→ To be done:
Can you give the entries from the line with "This screenshot has" through the end of the entries again, replacing "gold" with "silver" and keeping everything else the same? Leave the pictures out of your answer.

━━ Records provided ━━

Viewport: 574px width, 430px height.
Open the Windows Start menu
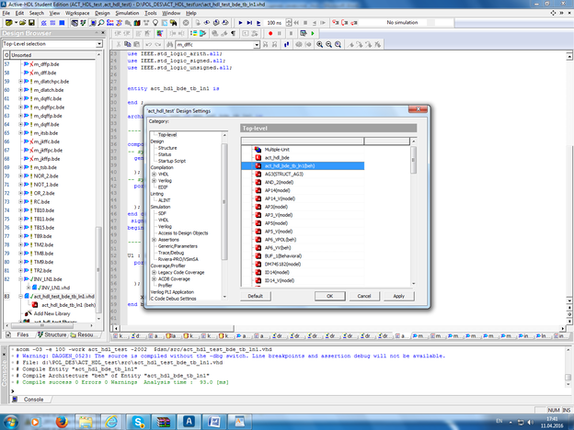coord(9,421)
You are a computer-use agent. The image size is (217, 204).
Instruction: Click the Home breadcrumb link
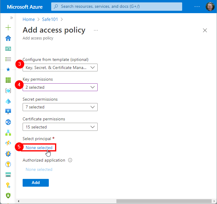click(29, 19)
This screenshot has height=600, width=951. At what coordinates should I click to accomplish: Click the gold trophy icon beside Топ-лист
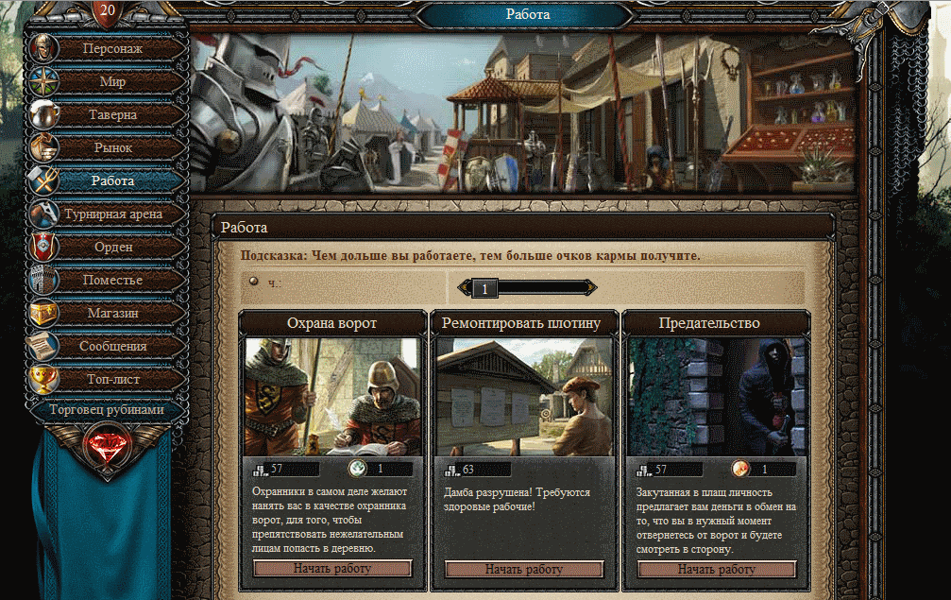tap(44, 379)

━━━

→ Solution to the exercise:
This screenshot has height=600, width=951. At what coordinates should I click to accomplish: Click the silver trophy icon beside Топ-лист
tap(44, 379)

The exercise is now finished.